Additionally the into_iterator definition can only be as simple as this because the iterator and lending_iterator implementations use the same struct and logic with a flag to indicate which is in use. If this wasn't implemented in this crate then the PhantomData trick to make usage of either implementation simple and unambiguous would not work.

It seems unlikely to me that the best solution to this issue would be to have two of every iterator in two different crates with the exact same struct and nearly identical methods, but I don't see how else to implement this if it is merged in a different crate.

Easyoakland avatar Mar 23 '23 00:03 Easyoakland

@phimuemue

I'm not sure I understand this point. Are you saying I should have separated out the comments and documentation additions to the new code from the new code being commented on?

No, I'm talking about things as https://github.com/rust-itertools/itertools/pull/682/files#diff-01a3ceaed8205eb8f50a269c77b7888890da04e982c9c793943743a1ee4471c3L18-R27 or https://github.com/rust-itertools/itertools/pull/682/files#diff-01a3ceaed8205eb8f50a269c77b7888890da04e982c9c793943743a1ee4471c3L48-R62 or https://github.com/rust-itertools/itertools/pull/682/files#diff-01a3ceaed8205eb8f50a269c77b7888890da04e982c9c793943743a1ee4471c3L53-R108.

Oh I understand now.

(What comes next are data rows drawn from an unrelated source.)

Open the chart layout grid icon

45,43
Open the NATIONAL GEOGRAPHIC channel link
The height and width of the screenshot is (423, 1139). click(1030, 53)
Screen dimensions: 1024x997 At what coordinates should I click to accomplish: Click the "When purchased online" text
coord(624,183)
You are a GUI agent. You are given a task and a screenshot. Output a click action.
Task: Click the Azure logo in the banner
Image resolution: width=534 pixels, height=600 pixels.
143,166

That looks like rustfmt. I forgot I had it set to auto format on save. I will endeavor to format in a separate commit for the future. Thank you.

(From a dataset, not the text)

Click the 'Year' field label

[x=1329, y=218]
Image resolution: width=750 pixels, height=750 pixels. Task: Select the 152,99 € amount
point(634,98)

I also do not know if the implementation is the best. I did not change the logic of how combinations are computed. Though it seems worth noting that the indexed items are not being collected as a group in the LendingIterator implementation. That's the point of the new lending implementation. An iterator is returned which returns individual copies instead of a collected Vec.

I saw that you do not collect into a Vec - I like that.

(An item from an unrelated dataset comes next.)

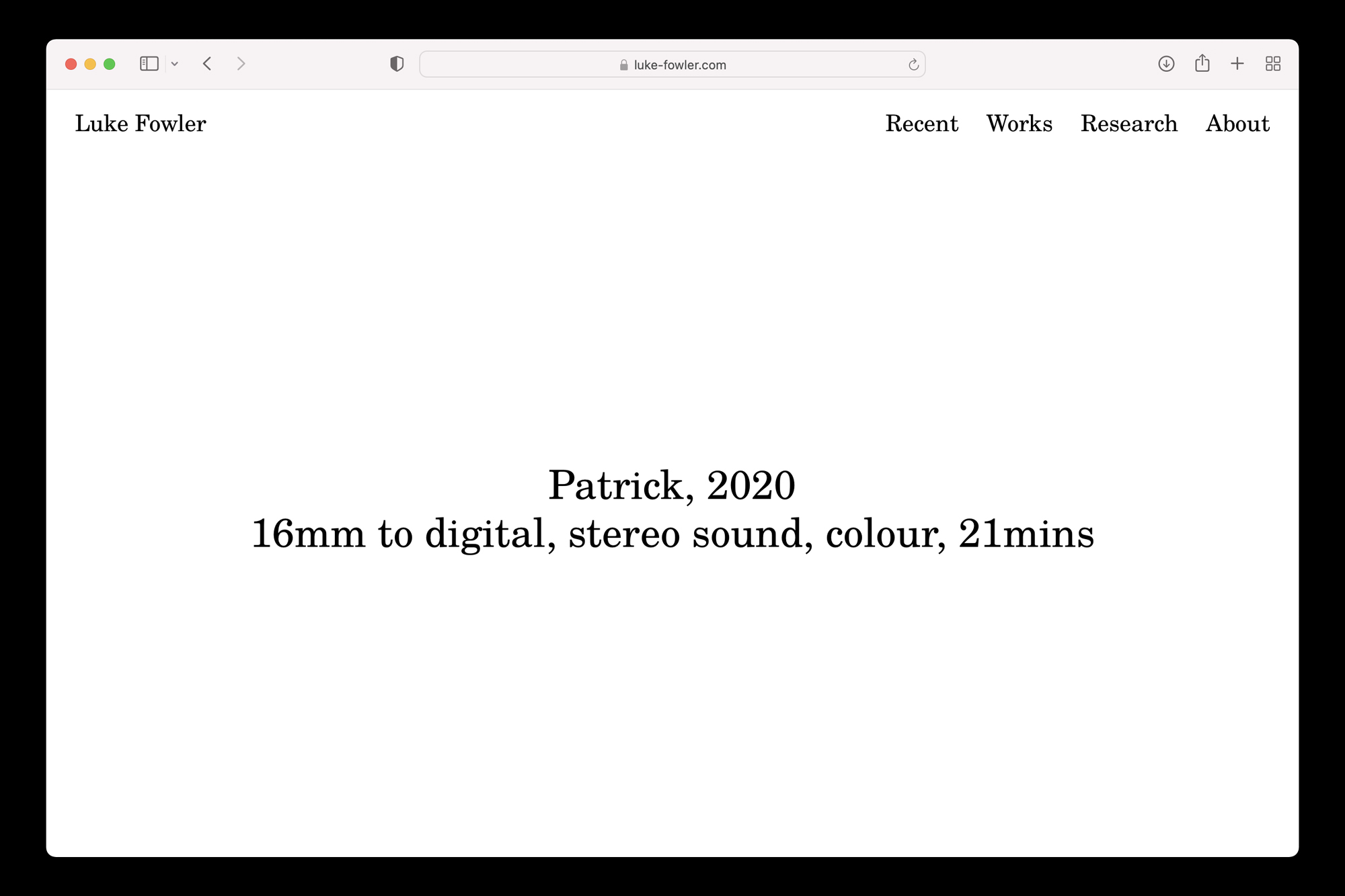This screenshot has width=1345, height=896.
Task: Show the tab overview grid
Action: pos(1273,64)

  • Is the current implementation of manipulating indices (usize numbers) really different from manipulating references somehow? How would references be manipulated? Aren't references just pointers which are themselves usize?

With indices you'll have to look up the item from the buffer. That is, you essentially have to add the index to the begin-pointer of the buffer. Handling references directly could skip this addition, thus possibly save one indirection. (As always, compilers may be clever enough to optimize some things. And - on top of that - I did not benchmark; it just came to my mind.)

How would one handle references directly? Wouldn't you need to store in an array/buffer/vec the references that were being manipulated anyway? I could very well be misunderstanding but it seems like the only difference between what you describe and what is implemented is that the current implementation will handle references if the iterator is over references and actual values if the iterator is over values. Rather than always references of what is being iterated over. Is the current implementation not preferable?

If I saw a way to further sacrifice convenience for performance I would have done so. I don't see how this would be done.

I could imagine something like fn combinations_inplace(items: &mut [Item]) -> CombinationsInplace where CombinationsInplace works directly on the slice items - without using indices. I.e. CombinationsInplace would repeatedly call the combinations-counterpart of something like C++'s std::next_permutation, and yield a slice of the first k elements of items. This way, you'd force the caller to first create a mutable slice of items (read: less convenience), but could possibly exploit clever techniques to make it more efficient.

The c++ implementation for permutations can use the fact that they define the ordering to be the "set of all permutations is ordered lexicographically with respect to operator<" to determine the next permutation from the current. What would the definition of the combinations ordering be? Also, extrapolating what the next combination should be by looking through the current combination seems like it would be slower than keeping track of which combination is next in the iterator's state as is currently the case.

Easyoakland avatar Mar 23 '23 01:03 Easyoakland